Cationic lipophils enrich in the mitochondrial matrix due to the changes in the membrane potential. Triphenylphosphonium (TPP+) conjugated with a conjugate of metformin called “mito-met10” and 3-carboxyl-proxyl targets mitochondrial matrix. This inhibits OXPHOS, disrupts structure of mitochondria, abolishes changes in membrane potential, and increases mitophagy. Another combination of TPP with tamoxifen, which is called “MitoTam,” inhibits complex 1, disrupts other respiratory complexes, increases reactive oxygen species (ROS), and dissipates changes in membrane potential. In glioblastoma xenografts in mice, Gboxin accumulated in the matrix driven by changes in membrane potential and inhibits FOF1 ATP synthase in complex V resulting in hyperpolarization and thus creates energy crisis (Reily et al. 2013; Boyle et al. 2018).
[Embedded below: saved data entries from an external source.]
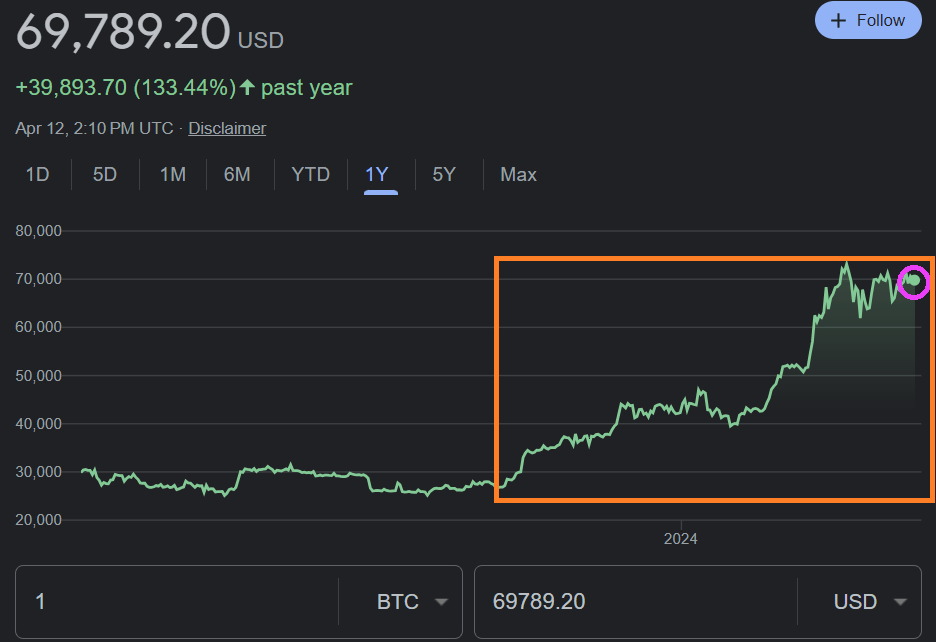Image resolution: width=936 pixels, height=642 pixels.
Task: Select the 1Y range tab
Action: pyautogui.click(x=377, y=174)
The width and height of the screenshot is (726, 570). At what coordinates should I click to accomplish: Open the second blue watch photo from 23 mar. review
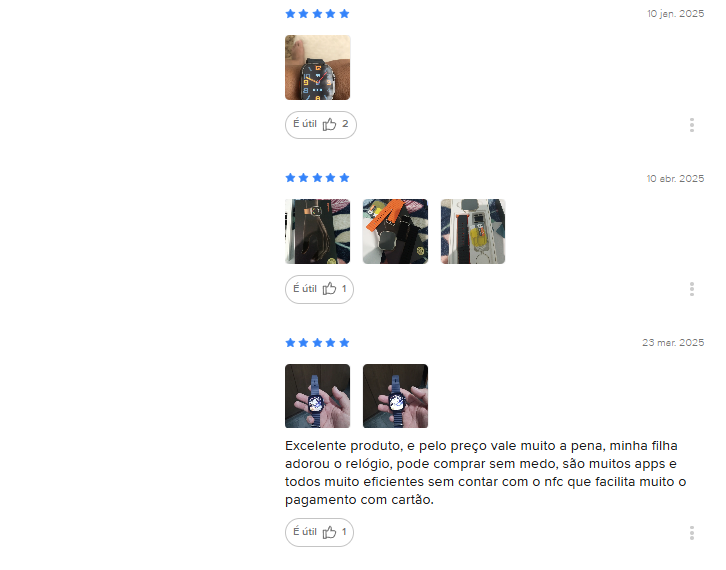395,396
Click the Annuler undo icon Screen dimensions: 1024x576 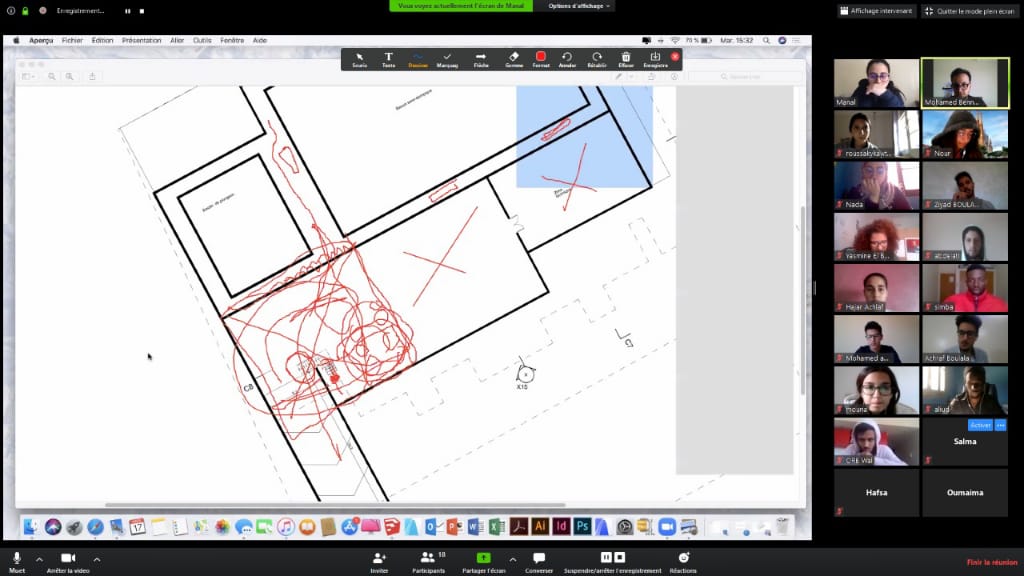pos(567,59)
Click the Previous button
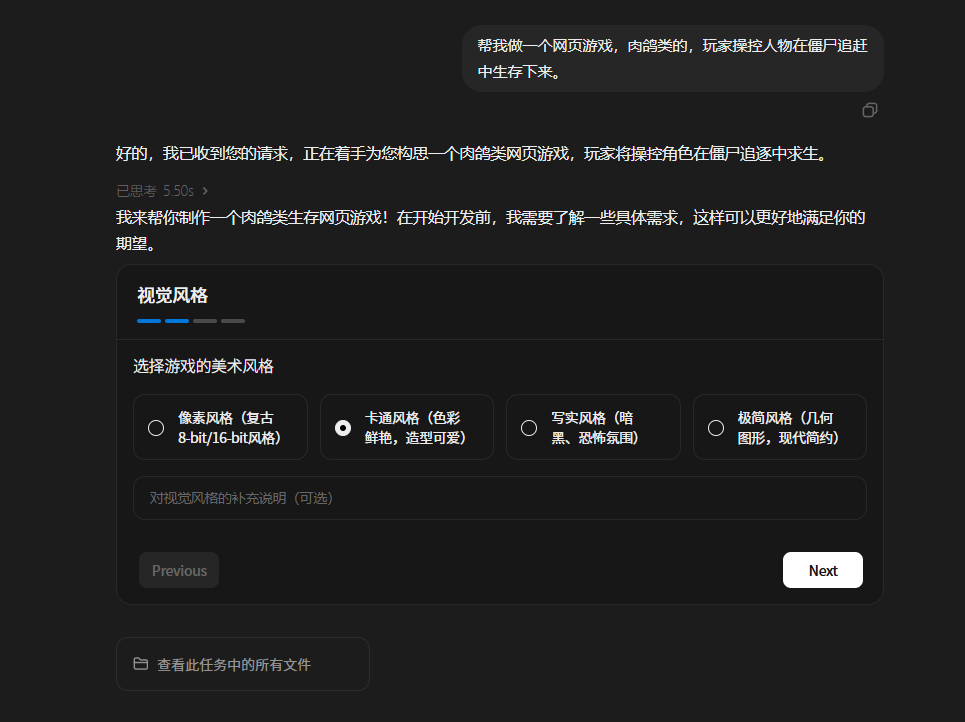This screenshot has height=722, width=965. 178,570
Indirect Inhibition of OXPHOS

Venetoclax (a BCL2 antagonist) inhibits glycolysis and glutaminolysis to kill cancer cells in-vitro. It works in combination with an epigenetic modifier called azacytidine to inhibit complex II through reduced glutathionylation of succinate dehydrogenase, that affected acute myeloid leukemia stem cells (Hubackova et al. 2019; Marzo et al. 1998).
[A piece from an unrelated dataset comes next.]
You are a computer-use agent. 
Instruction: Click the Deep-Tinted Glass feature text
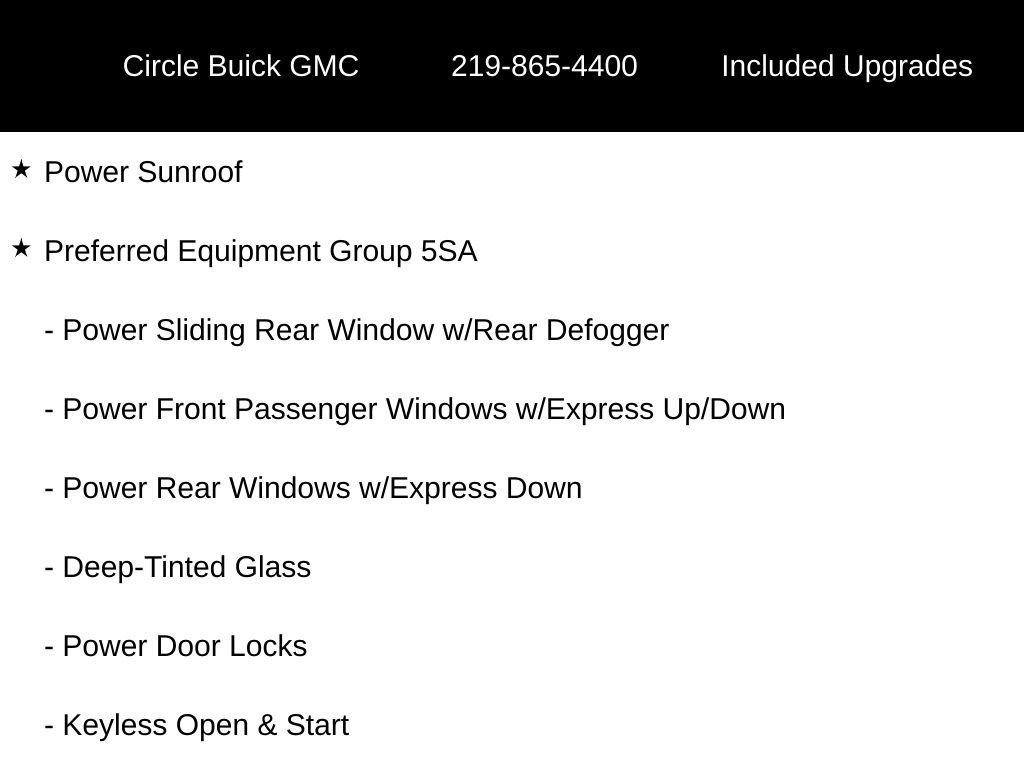(187, 567)
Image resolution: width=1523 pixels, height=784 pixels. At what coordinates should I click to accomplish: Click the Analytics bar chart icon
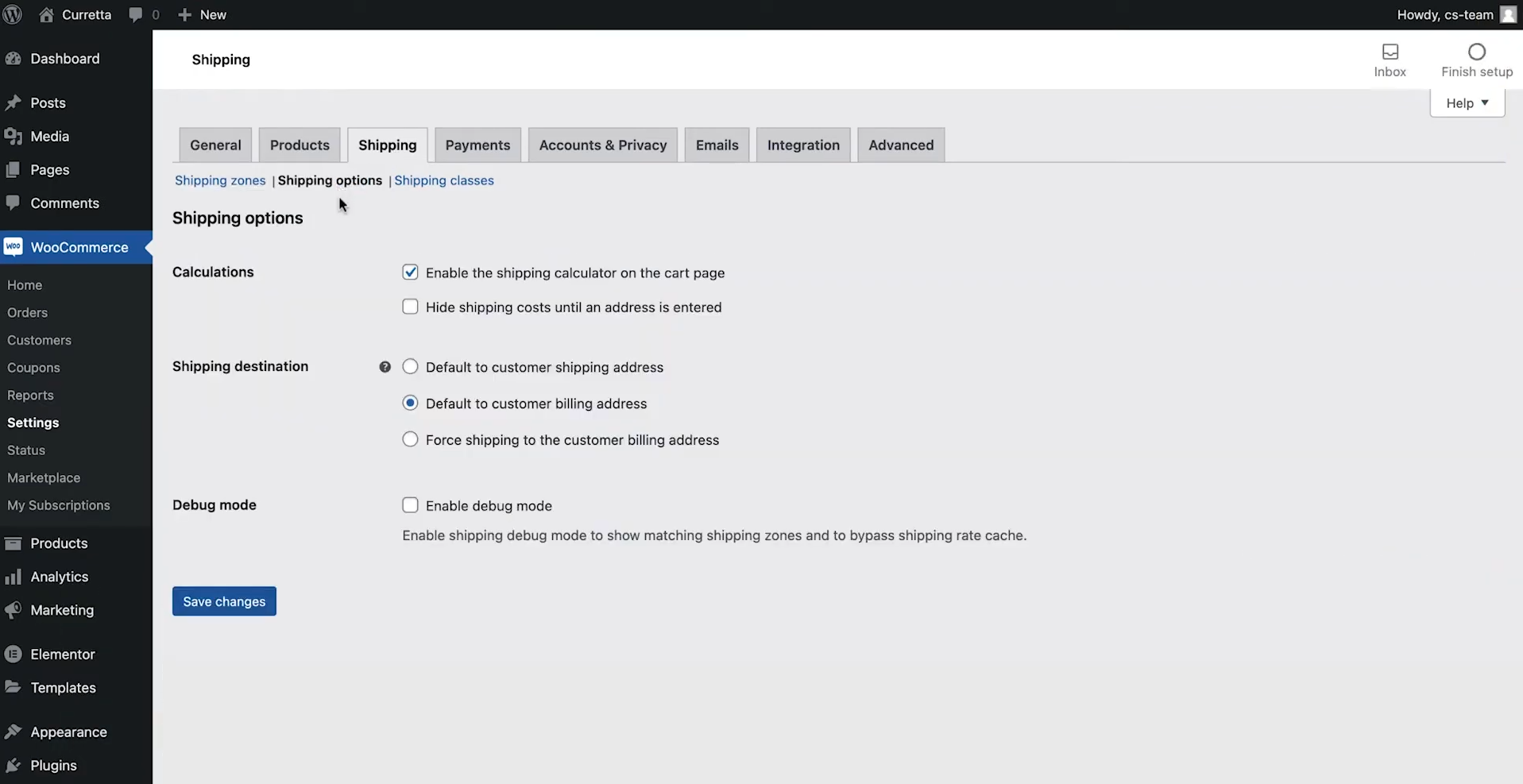tap(13, 577)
Combination with Tyrosine Kinase Inhibitors and Metabolic Activities

To overcome the resistance acquired by CSCs to OXPHOS suppression, inhibitors of OXPHOS are conjugated with other inhibitors related to mitochondrial functions (Table 2). In case of melanoma, phenformin and BRAF inhibitor lead to a decreased melanoma progression. In mouse models of gastrointestinal stromal tumors, VLX600 was used with cKIT inhibitor to control manifestation (Vitiello et al. 2018). Ibrutinib and IACS-1010759 were effective in the treatment of mantle cell lymphoma. Sometimes, these compounds are conjugated with receptors of tyrosine kinase, as they regulate glycolysis (Zhang et al. 2019).
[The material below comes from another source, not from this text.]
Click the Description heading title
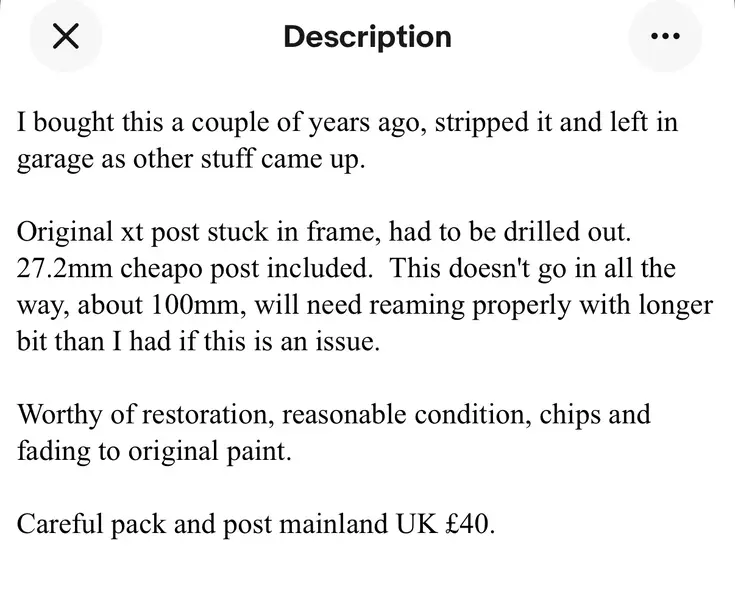 pyautogui.click(x=368, y=37)
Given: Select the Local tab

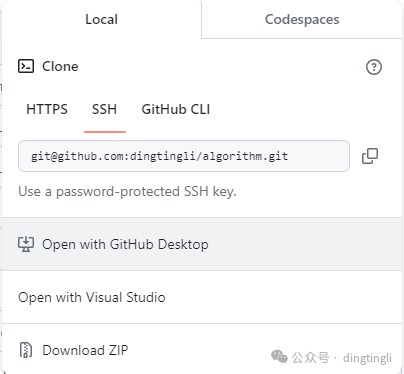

Table 2 Compounds and their mechanism of action

Inhibiting glycolysis restores higher rate of OXPHOS as it alternates metabolism. In case of hereditary leiomyomatosis renal carcinoma, a loss of function mutation in gene related to OXPHOS makes it automatically dependent on glycolysis. Hence, the process of OXPHOS must be inhibited as it is also known to inhibit glycolysis. However, simultaneously inhibiting both these processes would completely disrupt bioenergetics and thus kill all the cancer cells. For example, inhibiting phosphogluconate dehydrogenase using RNAi interference alters the NADPH generation and redox homeostasis that also blocks glycolysis. Further, when they are conjugated with complex I inhibitor IACS-010759, they result in lethality though they are resistant to OXPHOS (Sun et al. 2019). In hepatocellular carcinoma, hexokinase 2 expressed only in case of cancer makes cells more sensitive to metformin. Dimethyl alpha-KG, a cell-permeable precursor of alpha-KG in conjugation with BAY87-2243, was used on multiple human cancer cell lines in in vitro and in vivo (Sica et al. 2019).

Summary and Conclusion

Cancer stem cells (CSCs) have been proved to be the reason for the alteration of metabolic reprogramming in cancer cells that lead to metastasis, tumorigenesis, resistance to chemotherapy, and tumor relapse. These cells are known to inherit both stem cell-like and tumorigenic properties. They also require a lot of energy to maintain their metabolic needs. Thus, these cells possess unique metabolic patterns especially in the mitochondrial function, structure, and dynamics. Also, mitochondrial ROS production in CSCs maintains its stemness and high fidelity. Hence, targeting oxidative phosphorylation (OXPHOS) in these cells is a novel approach for the eradication of progression of various cancer cells. Drugs such as tigecycline, doxycycline, azithromycin, metformin, phenformin, pyrvinium pamoate, atovaquone, gboxin, vitamin and stiripentol, and VLX600, or a combination of these, are used to target mitochondria at various levels. Although it is a better approach compared to the traditional therapies, challenges related to the cancer heterogeneity in its metabolic patterns need to be addressed. Thus, efficient metabolic targeting of all CSCs may eventually support the elimination of cancer stems cells without damaging the normal cells.